HadithGPT, for example, uses hadith, or the narrations of the sayings and life of the Prophet Muhammad, to answer questions about Islam. His answers come with a disclaimer: The answers are AI-generated and may not be accurate, he says. “Islam is transmitted from heart to heart and it is important to learn and consult real Islamic scholars for more accurate information.”
Even with this disclaimer, the average person may not have access to a real scholar to consult, making it easy to rely exclusively on Sheikh Google or services like HadithGPT, Turk says. The source material also lacks much of the context that is normally considered when answering Islamic questions, he added. That includes the human layer of hadith analysis and consideration of other texts such as the Qur’an, as well as scholarly opinions and Islamic jurisprudence. Different schools of thought also give weight to different customs and traditions, he said.
“The hadiths are silent on many questions that are more contemporary in nature,” Turk said. “It is much more complicated than what the black and white hadith says.”
Other religions, such as Buddhism, are less textual and more practice-focused, making the religion “in a unique position to ignore” the proliferation of chatbots, according to the Rev. Angel Kyodo Williams, a Zen Buddhist priest in California.
“There is a centricity in practice that takes all the text and puts it aside and says, it doesn’t matter how much you read, it doesn’t matter what you get from a chatbot,” Williams said. “That is not the answer. The answer is in your life: do you feel the truth of those words that you speak? And if it doesn’t, that’s really the only measure.”

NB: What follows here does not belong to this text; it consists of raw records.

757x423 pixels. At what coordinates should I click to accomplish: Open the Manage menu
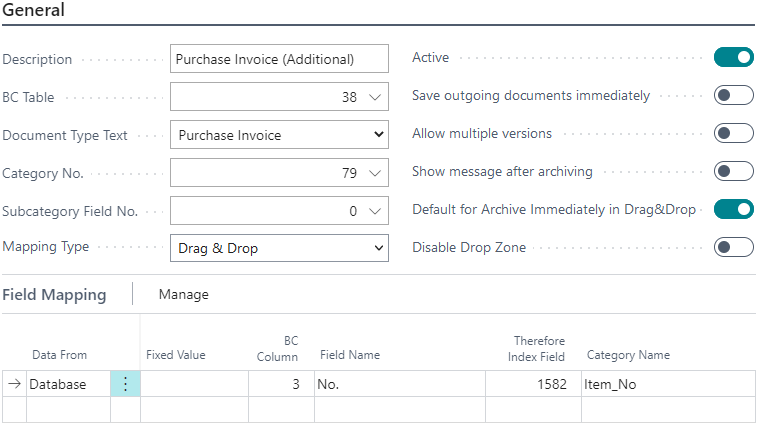184,294
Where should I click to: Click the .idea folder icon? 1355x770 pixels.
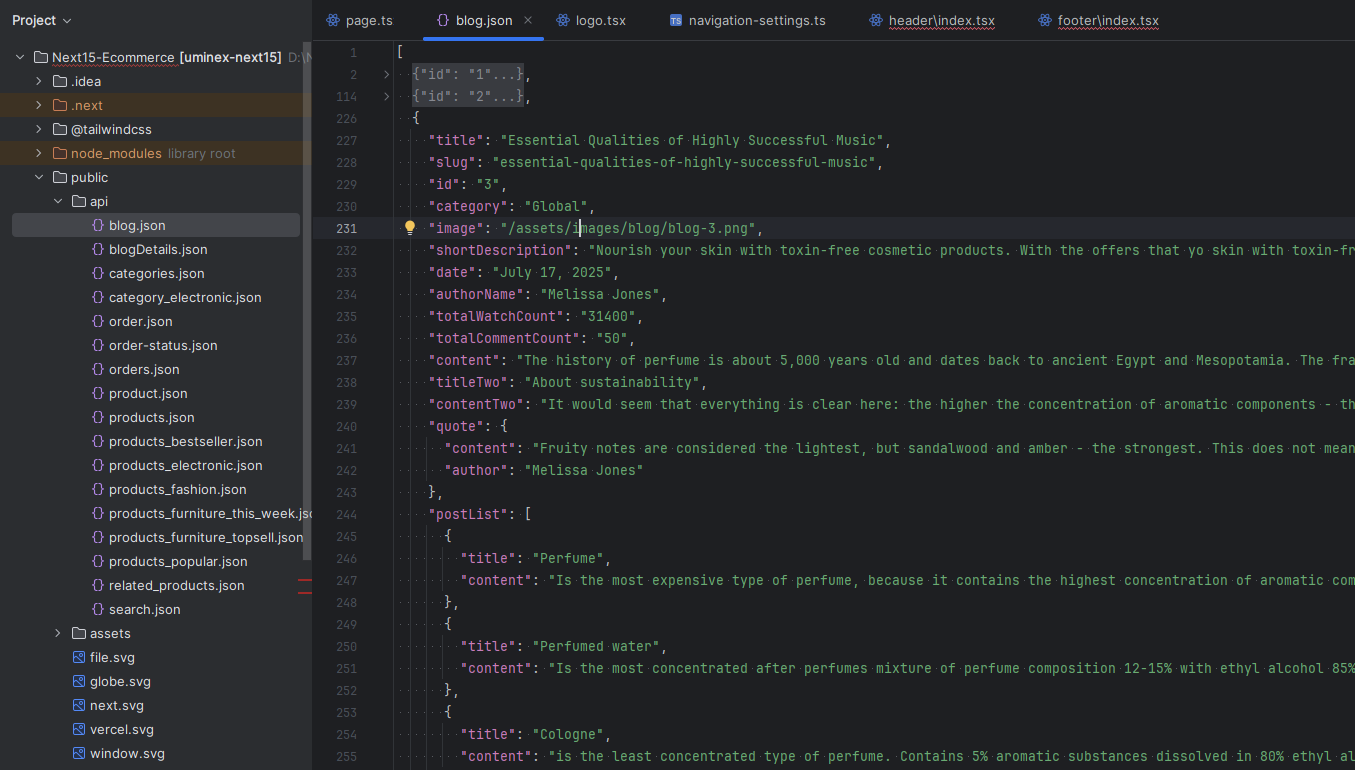point(60,82)
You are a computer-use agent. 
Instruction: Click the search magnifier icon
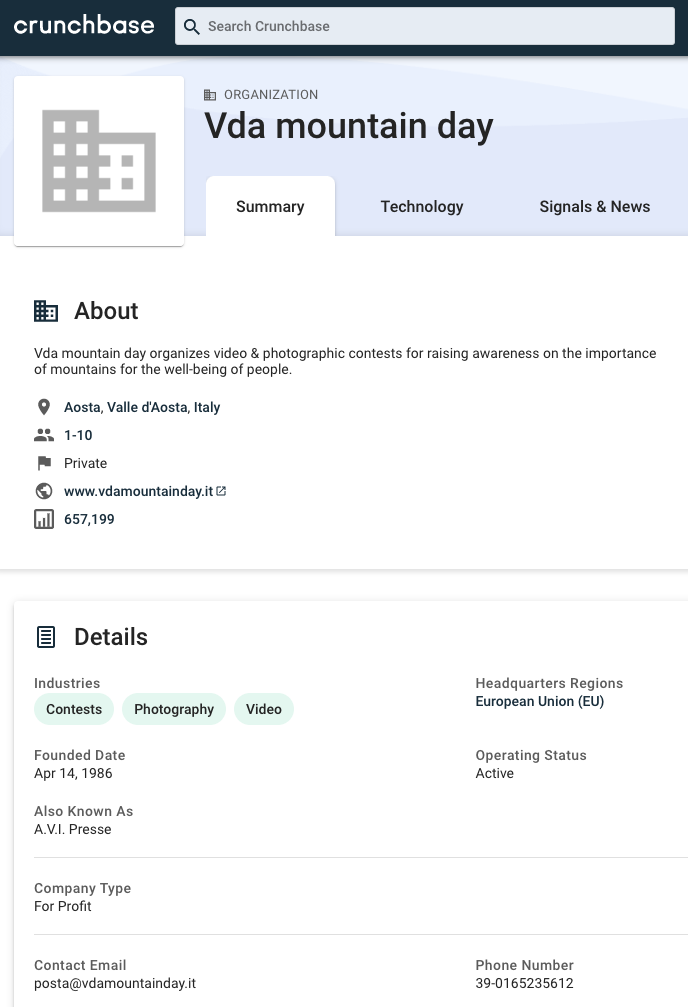[192, 27]
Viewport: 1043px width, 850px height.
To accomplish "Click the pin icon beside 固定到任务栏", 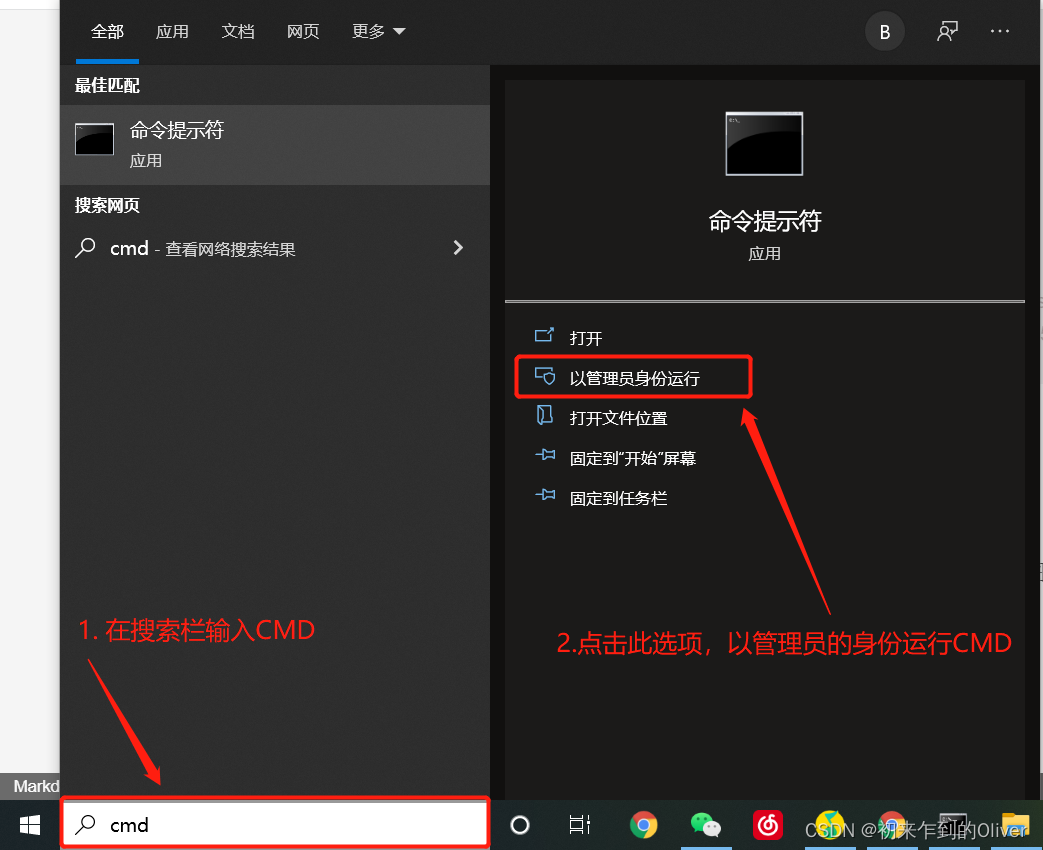I will point(545,497).
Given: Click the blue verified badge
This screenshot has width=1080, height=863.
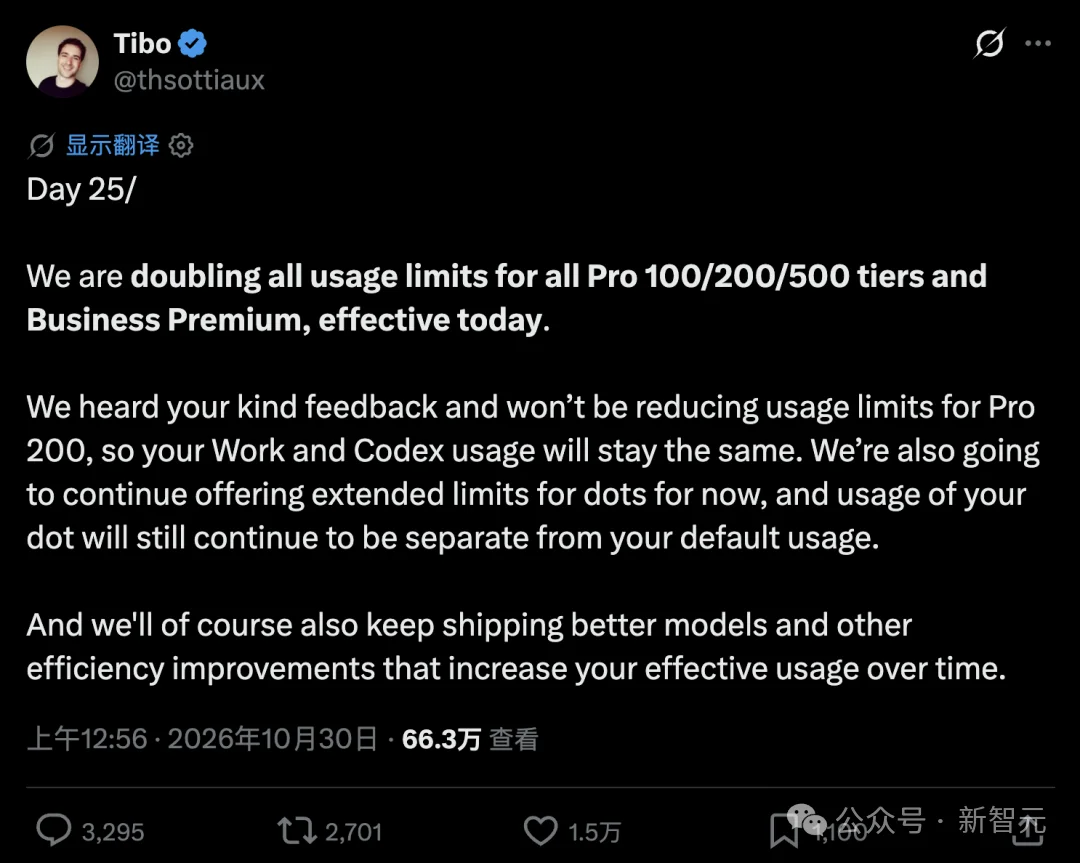Looking at the screenshot, I should pos(192,43).
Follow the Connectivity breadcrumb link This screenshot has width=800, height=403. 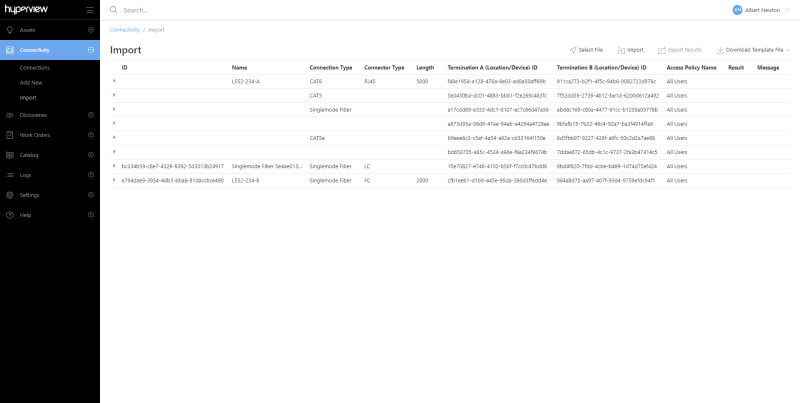[x=124, y=30]
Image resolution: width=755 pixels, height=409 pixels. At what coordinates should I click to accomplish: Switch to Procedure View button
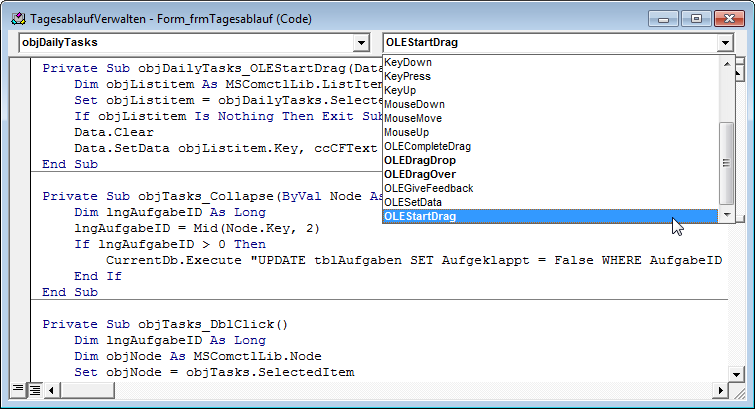(x=18, y=389)
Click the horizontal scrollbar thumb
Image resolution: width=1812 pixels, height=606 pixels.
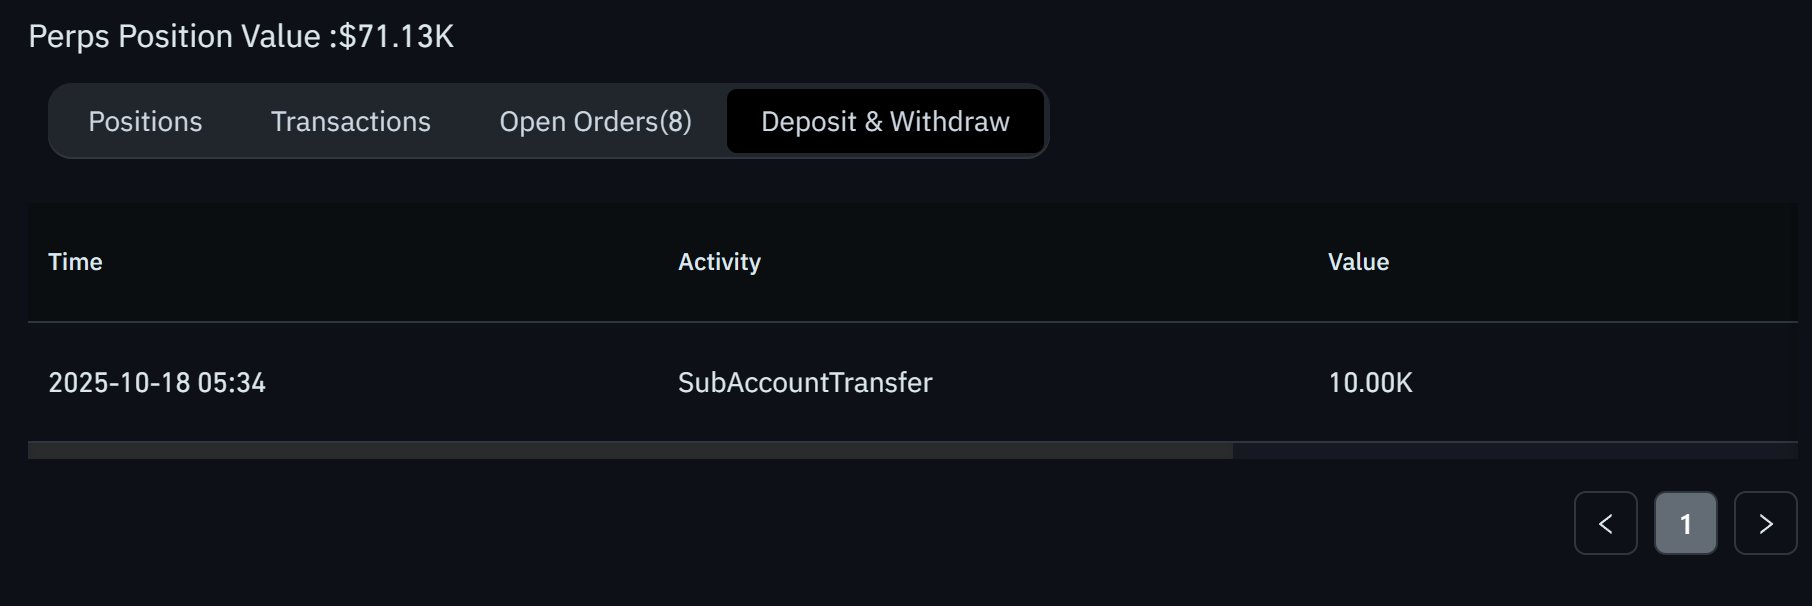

Concerns about an overreliance on increasingly sophisticated AI have sparked fears of job losses across industries, including among top technology and AI executives. But there is some optimism among religious leaders like Williams. While chat bots can free people to do more “functionally human things” because they don’t spend time digging for information from multiple sources, Williams believes they will continue to yearn for human connection.
“Nothing is going to replace the deep sense of this longing to be connected and how it feels in a true teacher,” he said.
Franklin, who thinks you could use ChatGPT as a tool to help you write sermons, agrees. “People will realize that humans are no longer the best providers of information,” he said. “But what they can do that makes them clearly human are those things that are precisely in the realm of religion and spirituality.”